In November 2006, Prexige received marketing approval for all European Union countries through a common procedure called MRP. As of 2007, the Food and Drug Administration (FDA) has not yet granted approval for its sale in the United States.
Lumiracoxib has a different structure from the standard COX-2 inhibitors (e.g. celecoxib). It more closely resembles the structure of diclofenac (one chlorine substituted by fluorine, the phenylacetic acid has another methyl group in meta position), making it a member of the arylalkanoic acid family of NSAIDs. It binds to a different site on the COX-2 receptor than the standard COX-2 inhibitors. It displays extremely high COX-2 selectivity.
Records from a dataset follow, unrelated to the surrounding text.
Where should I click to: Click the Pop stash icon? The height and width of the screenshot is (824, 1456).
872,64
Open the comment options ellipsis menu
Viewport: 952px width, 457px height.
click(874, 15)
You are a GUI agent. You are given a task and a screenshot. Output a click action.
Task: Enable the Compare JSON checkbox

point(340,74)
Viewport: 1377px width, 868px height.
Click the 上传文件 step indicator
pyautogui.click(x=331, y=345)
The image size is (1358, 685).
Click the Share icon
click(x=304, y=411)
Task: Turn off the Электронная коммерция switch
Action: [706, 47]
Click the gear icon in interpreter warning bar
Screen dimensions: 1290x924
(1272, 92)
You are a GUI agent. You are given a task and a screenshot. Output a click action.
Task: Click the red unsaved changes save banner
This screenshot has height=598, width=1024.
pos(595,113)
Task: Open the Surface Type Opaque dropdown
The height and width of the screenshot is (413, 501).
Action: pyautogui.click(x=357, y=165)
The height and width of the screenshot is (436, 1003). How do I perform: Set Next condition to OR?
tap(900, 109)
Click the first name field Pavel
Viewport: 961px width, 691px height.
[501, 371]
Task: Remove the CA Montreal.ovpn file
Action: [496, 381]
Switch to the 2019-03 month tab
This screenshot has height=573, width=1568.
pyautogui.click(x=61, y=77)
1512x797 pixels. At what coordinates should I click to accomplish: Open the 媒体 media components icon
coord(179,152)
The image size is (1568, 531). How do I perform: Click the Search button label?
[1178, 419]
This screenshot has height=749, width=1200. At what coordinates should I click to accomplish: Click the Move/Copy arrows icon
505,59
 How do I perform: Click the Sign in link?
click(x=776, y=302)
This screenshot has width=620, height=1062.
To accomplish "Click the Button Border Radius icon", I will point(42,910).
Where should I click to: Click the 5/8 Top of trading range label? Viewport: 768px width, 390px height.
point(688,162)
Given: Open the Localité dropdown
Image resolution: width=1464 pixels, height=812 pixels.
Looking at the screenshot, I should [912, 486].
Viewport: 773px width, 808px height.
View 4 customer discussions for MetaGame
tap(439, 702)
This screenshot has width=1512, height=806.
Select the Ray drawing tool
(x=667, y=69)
The FDA rejected Prexige as a trade name for lumiracoxib in 2003. The FDA Division of Medication Errors and Technical Support (DMETS) subsequently recommended against the alternative name Prexede. The planned trade name for lumiracoxib in the US has not been disclosed to the public.
On September 27, 2007, the US Food and Drug Administration issued a not approvable letter for lumiracoxib, requiring additional safety data.
Withdrawal from market
On August 11, 2007, Australia's Therapeutic Goods Administration (TGA, the Australian equivalent of the FDA) cancelled the registration of lumiracoxib in Australia due to concerns that it may cause liver failure.
According to the TGA's Principal Medical Adviser, Dr Rohan Hammett, as of 10 August 2007 the TGA had received 8 reports of serious adverse liver reactions to the drug, including two deaths and two liver transplants.
"The TGA and its expert advisory committee, the Adverse Drug Reactions Advisory Committee (ADRAC), have urgently investigated these reports. ADRAC has today recommended the cancellation of the registration of Lumiracoxib due to the severity of the reported side effects associated with this drug," Dr Hammett said.
"The TGA has taken this advice to cancel the registration of Lumiracoxib in order to prevent further cases of severe liver damage.
"It seems that the longer people are on the medicine, the greater the chance of liver injury. The TGA is, therefore, advising people to stop taking the Lumiracoxib immediately and to discuss alternative treatments with their doctor," Dr Hammett said.
New Zealand has followed suit with Australia in recalling Prexige.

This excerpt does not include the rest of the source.